I hope you were fully entertained by last week's blog on 'Are You An Annoying Class Parent?' . Over the last week I rounded up a number of teachers from different schools, states and countries, and asked them what makes an awesome class parent. There are plenty of humorous teacher jokes out there about how easy the job is and that most of the day is spent cutting, painting, gluing and babysitting. Cam my husband found it easy to wind me up using them but did notice how much out of hours work was put into making sure the children are given the best opportunities for learning and achieving outcomes. Many parents would assume when the bell rings that's the end of the day for a teacher and not to mention how many weeks of school holidays they get off. Well it's not like that in the slightest and teaching, as rewarding as it is, is pretty tough and exhausting.
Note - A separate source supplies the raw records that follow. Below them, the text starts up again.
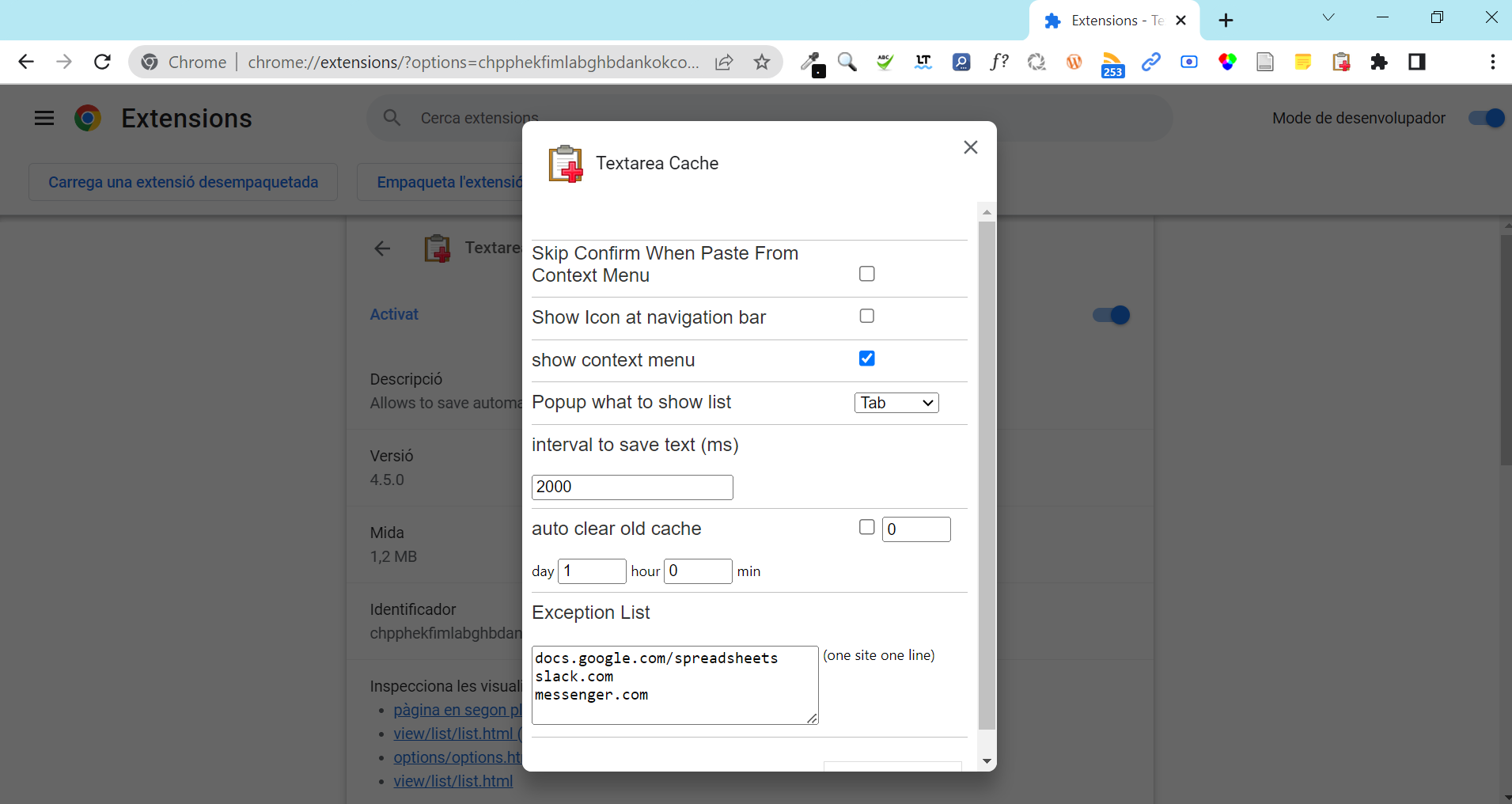Screen dimensions: 1512x804
Task: Click the interval to save text field
Action: [x=631, y=487]
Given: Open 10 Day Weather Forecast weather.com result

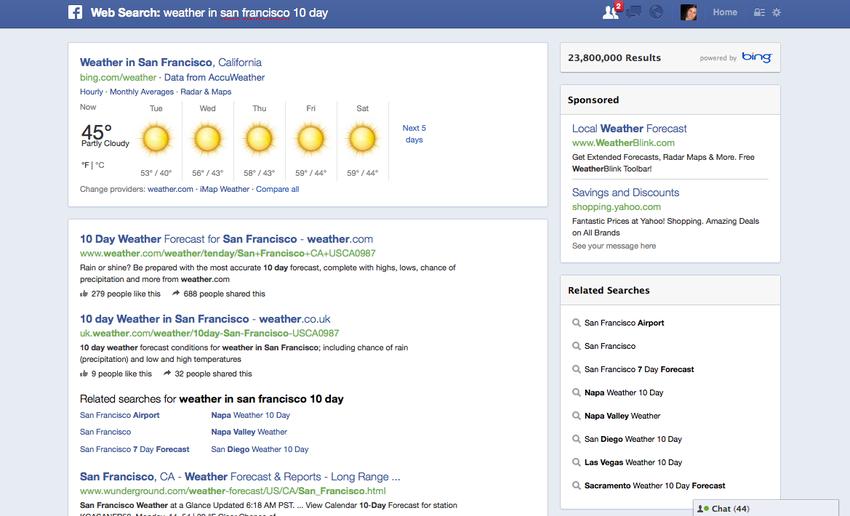Looking at the screenshot, I should point(226,239).
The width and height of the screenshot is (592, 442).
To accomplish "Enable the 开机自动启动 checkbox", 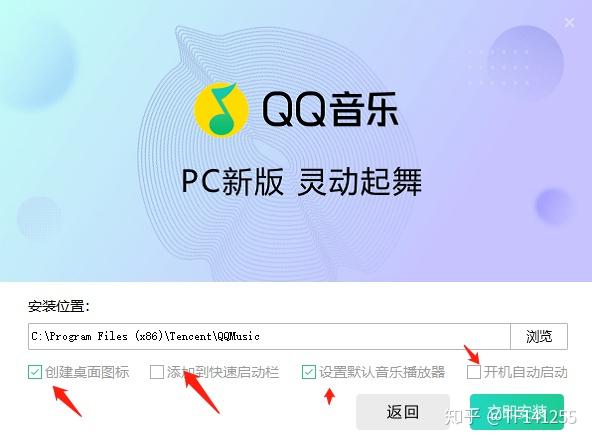I will tap(474, 372).
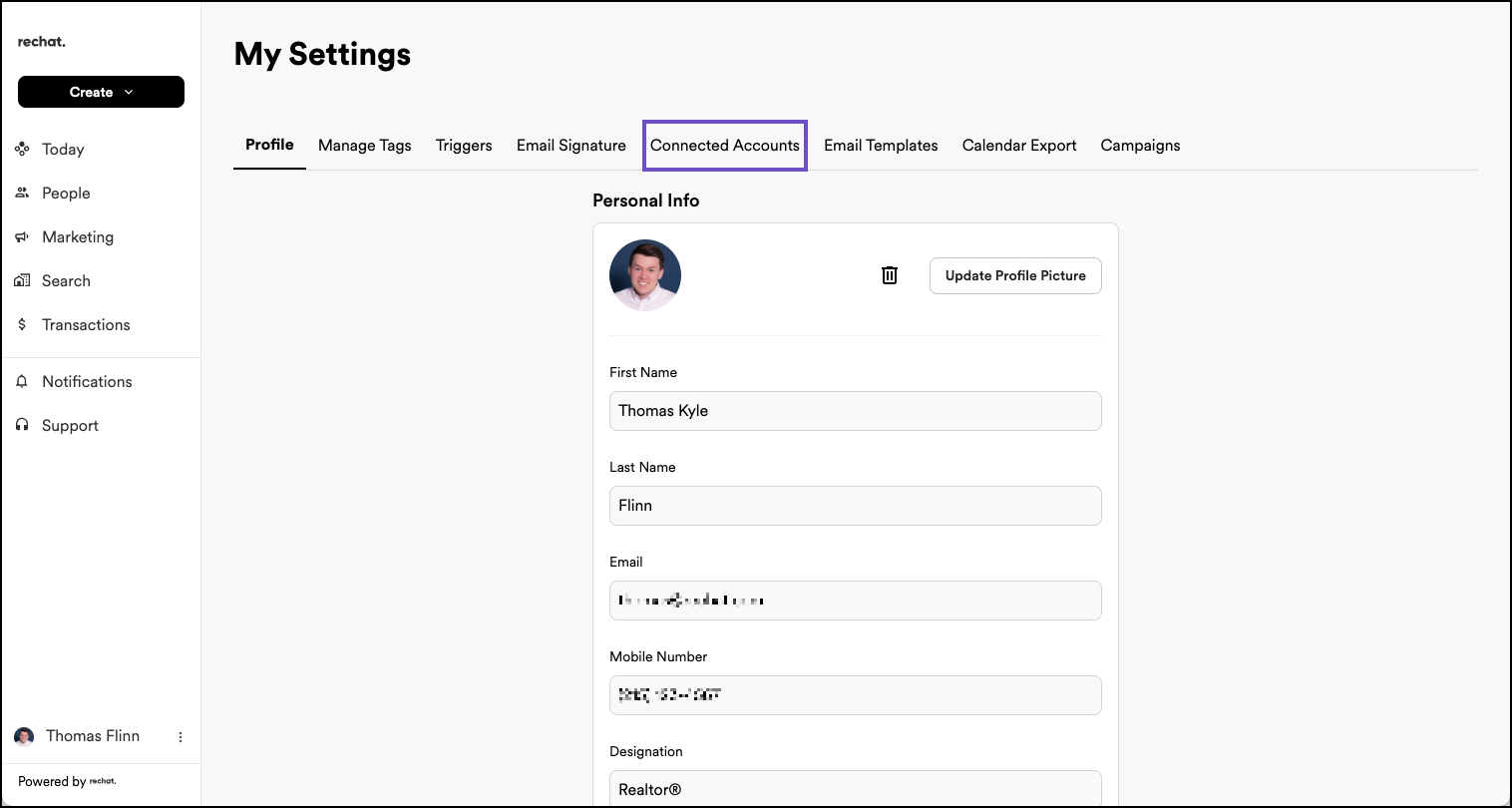Click the Transactions dollar icon
The image size is (1512, 808).
22,325
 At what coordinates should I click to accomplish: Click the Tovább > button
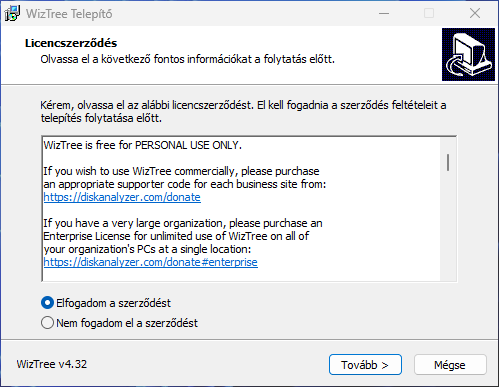click(x=365, y=365)
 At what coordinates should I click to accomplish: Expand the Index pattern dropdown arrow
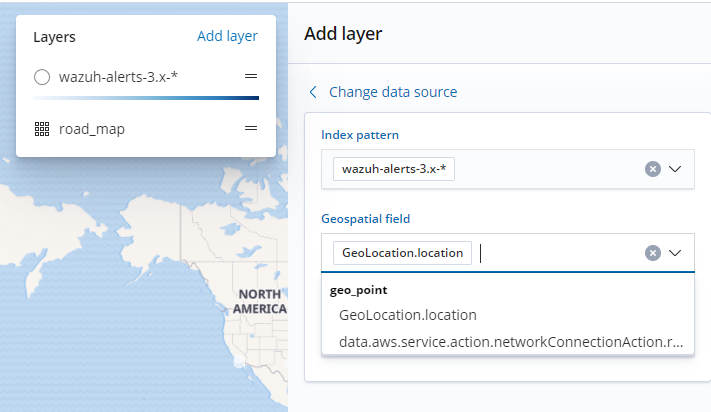coord(675,169)
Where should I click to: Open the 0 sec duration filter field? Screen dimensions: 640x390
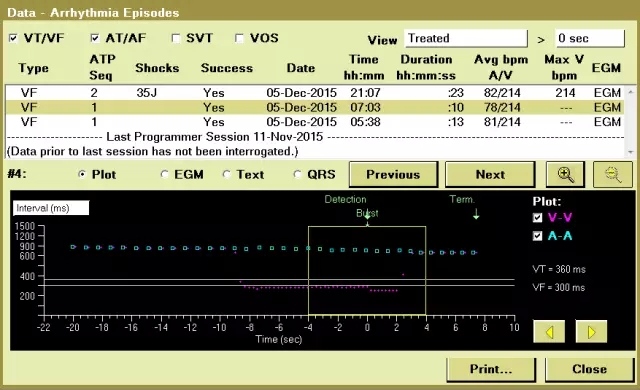click(x=590, y=38)
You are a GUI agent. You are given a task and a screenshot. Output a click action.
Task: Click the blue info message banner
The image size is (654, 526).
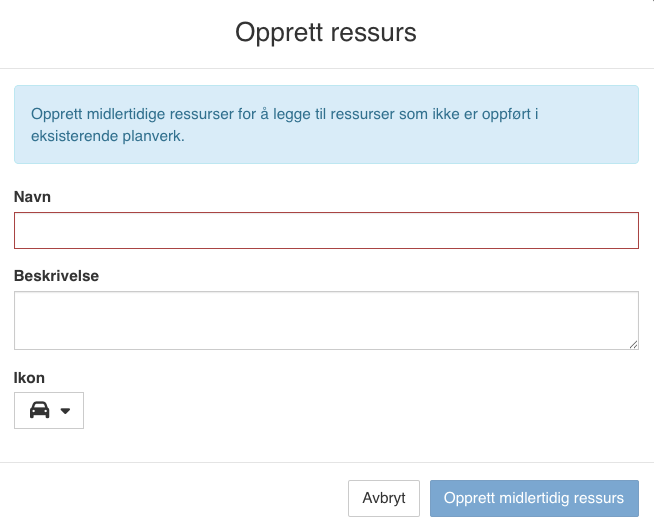click(x=326, y=124)
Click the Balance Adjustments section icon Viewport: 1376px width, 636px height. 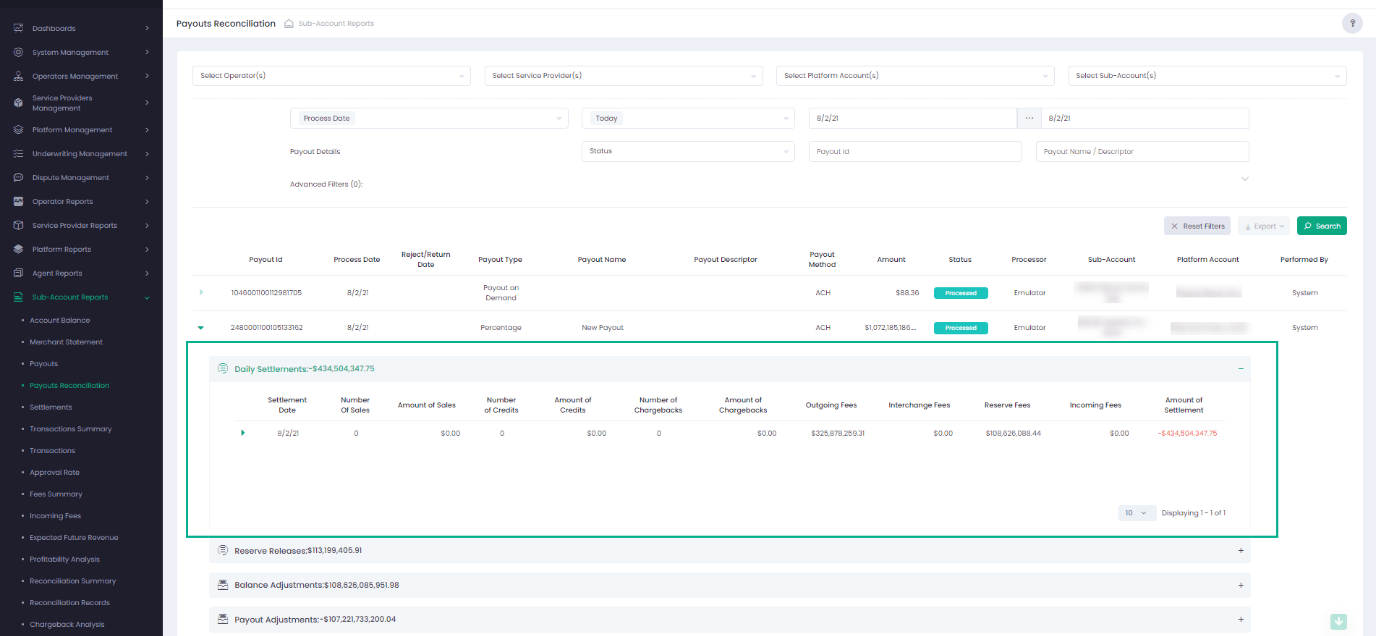tap(223, 585)
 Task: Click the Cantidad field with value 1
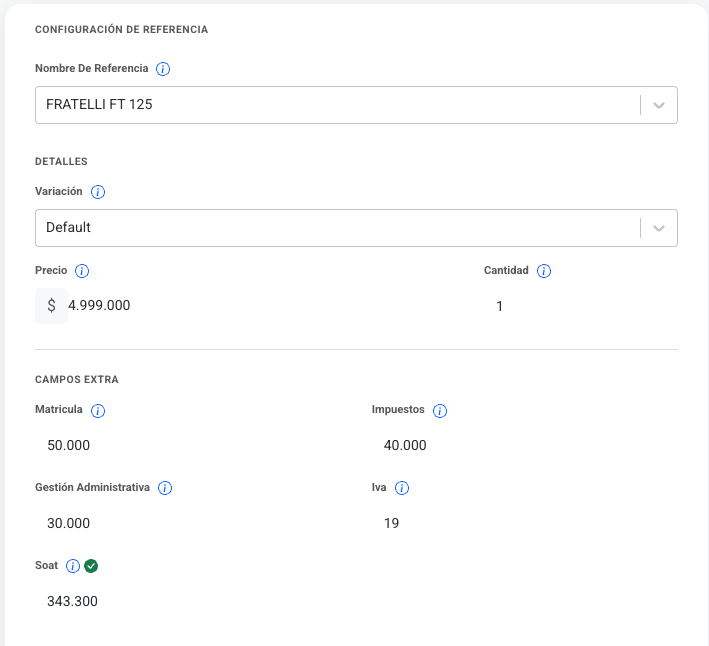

Becoming a parent and joining the other side of the classroom window, I have been pretty amazed and blessed by the teachers my kids have had so far. Jack is such an easy going kid but can worry a lot, especially about change. When he took one look at the school starting Kindy, he was like seeya later guys! I will never forget walking up to his classroom to pick him up from his meet the teacher hour and seeing him hugging his teacher and telling her how fast he can run with so much excitement on his face. Jack needed another mum. Not a teacher to keep him in line or let him get away with everything. Not a teacher who was there just as the teacher and nothing else. He needed a proper caring, nurturing mumma teacher and that's exactly who he got. Naturally I fell in love with her too!
Eva starting school was a completely different experience. She was confident and all like just drop me at the kiss and drop zone and I will find the classroom on my own. She had spent her last few years with serious separation anxiety and had this major turn around with beginning school now that she was grown up. I was desperately hoping for a teacher that was someone she adored to make her want to enjoy and be at school everyday. Well she got just that and constantly tells everyone she's going to be a teacher like hers when she grows up!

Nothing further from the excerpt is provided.